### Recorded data
::::::

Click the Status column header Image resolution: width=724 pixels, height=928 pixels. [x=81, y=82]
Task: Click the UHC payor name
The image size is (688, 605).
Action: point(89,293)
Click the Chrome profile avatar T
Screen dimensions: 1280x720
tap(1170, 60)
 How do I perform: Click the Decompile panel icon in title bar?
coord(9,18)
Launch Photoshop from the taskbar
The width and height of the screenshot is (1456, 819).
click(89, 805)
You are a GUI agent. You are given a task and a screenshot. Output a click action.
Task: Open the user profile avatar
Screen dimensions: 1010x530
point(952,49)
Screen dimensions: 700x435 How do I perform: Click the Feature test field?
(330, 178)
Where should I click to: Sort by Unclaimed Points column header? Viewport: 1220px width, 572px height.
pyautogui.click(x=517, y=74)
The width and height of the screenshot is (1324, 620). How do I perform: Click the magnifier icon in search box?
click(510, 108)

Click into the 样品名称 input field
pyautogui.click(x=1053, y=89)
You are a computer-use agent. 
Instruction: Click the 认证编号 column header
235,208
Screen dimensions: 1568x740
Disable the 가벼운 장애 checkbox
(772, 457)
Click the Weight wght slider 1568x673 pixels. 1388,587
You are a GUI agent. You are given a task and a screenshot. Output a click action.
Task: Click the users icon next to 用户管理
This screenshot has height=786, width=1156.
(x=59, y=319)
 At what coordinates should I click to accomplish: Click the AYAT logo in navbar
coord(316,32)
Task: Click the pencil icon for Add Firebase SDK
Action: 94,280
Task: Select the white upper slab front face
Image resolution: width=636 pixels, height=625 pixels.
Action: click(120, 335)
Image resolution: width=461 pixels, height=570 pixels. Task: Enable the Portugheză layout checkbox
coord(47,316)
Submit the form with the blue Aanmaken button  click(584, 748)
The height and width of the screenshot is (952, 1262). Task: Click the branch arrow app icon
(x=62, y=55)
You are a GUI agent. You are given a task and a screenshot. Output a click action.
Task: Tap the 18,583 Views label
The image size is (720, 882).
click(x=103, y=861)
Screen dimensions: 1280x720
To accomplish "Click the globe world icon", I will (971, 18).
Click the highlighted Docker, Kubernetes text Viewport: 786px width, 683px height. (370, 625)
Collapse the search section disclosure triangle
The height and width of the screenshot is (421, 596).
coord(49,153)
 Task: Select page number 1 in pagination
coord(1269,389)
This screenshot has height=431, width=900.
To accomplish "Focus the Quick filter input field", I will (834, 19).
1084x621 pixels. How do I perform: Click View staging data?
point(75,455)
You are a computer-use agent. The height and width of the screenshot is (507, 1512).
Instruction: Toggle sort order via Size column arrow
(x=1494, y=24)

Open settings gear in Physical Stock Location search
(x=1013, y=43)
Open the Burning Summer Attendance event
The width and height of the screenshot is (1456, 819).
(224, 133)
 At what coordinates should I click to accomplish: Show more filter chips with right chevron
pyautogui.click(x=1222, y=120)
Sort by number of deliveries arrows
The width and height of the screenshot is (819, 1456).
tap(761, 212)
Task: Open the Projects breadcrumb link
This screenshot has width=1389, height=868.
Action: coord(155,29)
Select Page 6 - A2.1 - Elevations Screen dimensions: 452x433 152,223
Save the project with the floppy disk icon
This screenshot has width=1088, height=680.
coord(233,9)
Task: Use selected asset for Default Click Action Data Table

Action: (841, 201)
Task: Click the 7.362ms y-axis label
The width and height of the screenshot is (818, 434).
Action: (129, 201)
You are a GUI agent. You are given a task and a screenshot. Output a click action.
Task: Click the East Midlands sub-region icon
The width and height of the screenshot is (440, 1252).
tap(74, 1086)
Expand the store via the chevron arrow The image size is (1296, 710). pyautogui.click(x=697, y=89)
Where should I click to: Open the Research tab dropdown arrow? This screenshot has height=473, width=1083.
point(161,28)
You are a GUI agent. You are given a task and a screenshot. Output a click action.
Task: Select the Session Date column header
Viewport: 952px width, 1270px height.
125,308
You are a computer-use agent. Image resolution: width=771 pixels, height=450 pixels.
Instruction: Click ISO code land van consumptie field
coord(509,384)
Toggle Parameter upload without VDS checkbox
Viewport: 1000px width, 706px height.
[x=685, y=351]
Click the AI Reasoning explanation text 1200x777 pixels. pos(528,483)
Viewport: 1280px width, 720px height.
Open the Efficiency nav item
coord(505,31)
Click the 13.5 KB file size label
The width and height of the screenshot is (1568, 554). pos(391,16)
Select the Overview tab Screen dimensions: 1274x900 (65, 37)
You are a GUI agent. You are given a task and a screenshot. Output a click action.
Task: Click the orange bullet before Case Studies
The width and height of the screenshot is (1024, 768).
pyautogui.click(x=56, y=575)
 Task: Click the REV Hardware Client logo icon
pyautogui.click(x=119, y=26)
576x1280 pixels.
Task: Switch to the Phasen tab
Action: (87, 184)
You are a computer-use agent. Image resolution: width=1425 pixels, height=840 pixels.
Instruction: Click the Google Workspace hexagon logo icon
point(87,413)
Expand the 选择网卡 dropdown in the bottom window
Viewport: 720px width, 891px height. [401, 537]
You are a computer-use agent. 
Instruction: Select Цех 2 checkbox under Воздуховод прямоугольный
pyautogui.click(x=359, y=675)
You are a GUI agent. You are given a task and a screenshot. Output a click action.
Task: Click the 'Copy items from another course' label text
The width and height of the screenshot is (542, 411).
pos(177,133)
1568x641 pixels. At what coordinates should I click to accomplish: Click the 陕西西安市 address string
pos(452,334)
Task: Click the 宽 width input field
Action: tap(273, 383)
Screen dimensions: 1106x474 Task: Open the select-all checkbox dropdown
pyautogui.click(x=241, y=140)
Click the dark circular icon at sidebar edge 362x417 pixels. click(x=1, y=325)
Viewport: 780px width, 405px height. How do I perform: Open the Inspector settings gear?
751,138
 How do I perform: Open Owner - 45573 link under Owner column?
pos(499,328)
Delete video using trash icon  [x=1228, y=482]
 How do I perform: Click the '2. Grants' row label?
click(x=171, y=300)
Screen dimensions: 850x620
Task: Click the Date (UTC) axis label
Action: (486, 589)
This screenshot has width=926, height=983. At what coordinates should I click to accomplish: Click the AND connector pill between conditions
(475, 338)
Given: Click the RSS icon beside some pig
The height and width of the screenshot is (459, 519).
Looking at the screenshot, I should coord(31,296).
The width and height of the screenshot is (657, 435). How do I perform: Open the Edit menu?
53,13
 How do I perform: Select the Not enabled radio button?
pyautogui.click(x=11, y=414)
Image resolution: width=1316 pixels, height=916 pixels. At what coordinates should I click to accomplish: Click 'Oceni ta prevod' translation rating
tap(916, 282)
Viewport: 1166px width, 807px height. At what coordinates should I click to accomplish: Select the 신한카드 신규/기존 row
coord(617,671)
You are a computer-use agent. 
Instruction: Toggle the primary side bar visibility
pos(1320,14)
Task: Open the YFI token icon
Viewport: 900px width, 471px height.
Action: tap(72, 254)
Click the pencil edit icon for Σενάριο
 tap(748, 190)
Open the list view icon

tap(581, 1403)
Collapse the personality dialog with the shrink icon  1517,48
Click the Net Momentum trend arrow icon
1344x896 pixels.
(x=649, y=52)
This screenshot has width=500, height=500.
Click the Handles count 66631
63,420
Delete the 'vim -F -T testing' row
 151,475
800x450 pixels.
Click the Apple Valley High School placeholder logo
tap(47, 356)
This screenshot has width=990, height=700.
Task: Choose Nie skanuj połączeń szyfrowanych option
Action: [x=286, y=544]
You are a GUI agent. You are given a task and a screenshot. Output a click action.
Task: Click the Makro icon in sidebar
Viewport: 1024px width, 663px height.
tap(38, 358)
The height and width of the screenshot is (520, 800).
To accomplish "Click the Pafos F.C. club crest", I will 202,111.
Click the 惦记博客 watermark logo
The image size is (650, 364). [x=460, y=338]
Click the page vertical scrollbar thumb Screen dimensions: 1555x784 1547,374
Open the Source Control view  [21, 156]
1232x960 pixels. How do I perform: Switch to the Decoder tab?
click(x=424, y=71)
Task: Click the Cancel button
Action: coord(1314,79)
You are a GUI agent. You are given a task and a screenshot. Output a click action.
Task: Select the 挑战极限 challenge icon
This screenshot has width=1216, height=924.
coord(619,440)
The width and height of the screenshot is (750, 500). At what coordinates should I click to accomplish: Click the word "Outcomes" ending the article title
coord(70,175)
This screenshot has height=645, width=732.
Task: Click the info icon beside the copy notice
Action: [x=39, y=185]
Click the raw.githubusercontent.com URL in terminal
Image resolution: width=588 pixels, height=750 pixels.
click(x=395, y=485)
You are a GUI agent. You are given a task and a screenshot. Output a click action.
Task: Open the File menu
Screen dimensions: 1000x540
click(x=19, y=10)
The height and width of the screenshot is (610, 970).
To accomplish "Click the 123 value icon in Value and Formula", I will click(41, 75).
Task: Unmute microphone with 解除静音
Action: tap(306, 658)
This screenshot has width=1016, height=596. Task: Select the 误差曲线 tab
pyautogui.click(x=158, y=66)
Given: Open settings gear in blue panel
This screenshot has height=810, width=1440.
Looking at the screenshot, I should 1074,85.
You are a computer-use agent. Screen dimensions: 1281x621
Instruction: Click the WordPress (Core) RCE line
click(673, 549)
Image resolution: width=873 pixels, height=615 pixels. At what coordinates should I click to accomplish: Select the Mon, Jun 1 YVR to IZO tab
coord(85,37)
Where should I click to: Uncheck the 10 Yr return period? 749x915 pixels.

::::::

### PROBLEM STATEMENT
Please go through the data above and copy each line that has the word "from".

### OUTPUT FOR THIS TASK
Launch Photoshop from the taskbar
Task: Click the 'Copy items from another course' label text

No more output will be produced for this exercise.